Max Murphy is a full-time judo athlete, which has me picturing him trying to enjoy a drink down the pub without punching someone in the neck. With his sturdy build and monotonous voice, he’s a bit like a sentient tree, but he’s being cheered on by his coaches Brian and Gary (think the Mitchell Brothers with mild head injuries). His rendition of Electric Feel is like a volcano belching, but it seems to work for Ricky. Kylie sees him, and hitches down the shoulder straps of her top. Subtle work, Minogue. Ricky explains “We’re gonna pick songs you want to sing,” making this coaching lark sound like a piece of piss.
Joe Keegan has been Irish dancing for more than half his life, and looks like he can’t wait to escape his controlling Dad. As he makes his way to the stage, he manages to look like Ant and Dec all at once, before squinting like Michael Sheen eating a grapefruit. He starts out pretty weak, but he gets better in time to win a spin from Kylie and Ricky. Kylie falls back on her slightly contrived seduction technique, but things get confusing when she crosses streams and directs her full force flirting at Ricky by mistake. At this rate it’s going to be like the orgy at the end of Perfume.

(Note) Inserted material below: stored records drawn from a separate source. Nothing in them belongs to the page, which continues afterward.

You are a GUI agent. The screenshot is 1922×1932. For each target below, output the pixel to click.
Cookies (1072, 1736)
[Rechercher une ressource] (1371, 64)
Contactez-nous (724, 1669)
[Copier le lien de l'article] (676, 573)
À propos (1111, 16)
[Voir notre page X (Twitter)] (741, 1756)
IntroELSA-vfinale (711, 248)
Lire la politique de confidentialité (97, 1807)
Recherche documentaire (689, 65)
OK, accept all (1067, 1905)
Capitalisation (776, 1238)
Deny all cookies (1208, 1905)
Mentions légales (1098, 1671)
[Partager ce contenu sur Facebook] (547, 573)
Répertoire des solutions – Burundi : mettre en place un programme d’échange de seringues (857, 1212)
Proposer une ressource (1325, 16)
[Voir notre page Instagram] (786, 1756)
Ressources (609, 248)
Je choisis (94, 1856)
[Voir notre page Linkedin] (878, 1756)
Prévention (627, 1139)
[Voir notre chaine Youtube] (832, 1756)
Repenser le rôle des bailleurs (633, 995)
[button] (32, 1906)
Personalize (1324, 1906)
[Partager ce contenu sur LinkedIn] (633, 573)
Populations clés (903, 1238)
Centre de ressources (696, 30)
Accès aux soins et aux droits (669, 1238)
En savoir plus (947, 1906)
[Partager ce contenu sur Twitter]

There are confused faces all round when it comes to our next act. The VT is designed to make us think we’re getting another female singer, until the rug is pulled Crying Game-style (without the cock shot, thank goodness) to reveal that our young hopeful is James Byron. It’s unclear whether he identifies as transgendered – he certainly dresses and acts like a woman, but answers to James and is referred to as ‘he’ by his family. When he starts singing (very well, as it happens) Tom’s asks his fellow mentors, “Is it a boy or a girl?” If he thinks he’s confused now, they’ll have to up his dosage once he’s facing the stage. Will turns just in time, and manages to recover from his initial shock by pretending his wide-eyed reaction was because he thought his latest team member was called James BOND.
As if to hammer home the ‘appearances don’t matter’ message, we get a quick montage of pretty singers who failed to make the grade, before finally moving onto one who does. “This is about the voice,” warns Sir Tom, “It’s not about the way you look,” he says, sneaking a peek down Kylie’s top. Here’s Jade Mayjean Peters, wearing a dress slashed so high you can see her shoulder blade. Looking like the dictionary definition of sophisticated, circa 1987, she’s here to remind us that Gabriella Cilmi once happened. The judges all turn, and react predictably to her leggy loveliness. The boys are all staring at her, like she’s a large cartoon ham, and Kylie comments “You’re kind of like me, but curvier.” Since Jade obviously left her mace in her handbag, she picks Kylie just to be on the safe side.
Because this is the good old BBC, we have to end on an uplifting note. Femi Santiago tells a tragic tale of homelessness and suicidal thoughts, before revealing that he’s now happily married with a baby. He’s doing My Cherie Amour and he’s got probably the most straightforwardly appealing singing voice and richest tone we’ve heard all series. Although the last note wobbles, Will turns on it anyway. Meanwhile, Tom says he almost went for his button, but he could well be talking about the medical alert one, in case he has a nasty fall.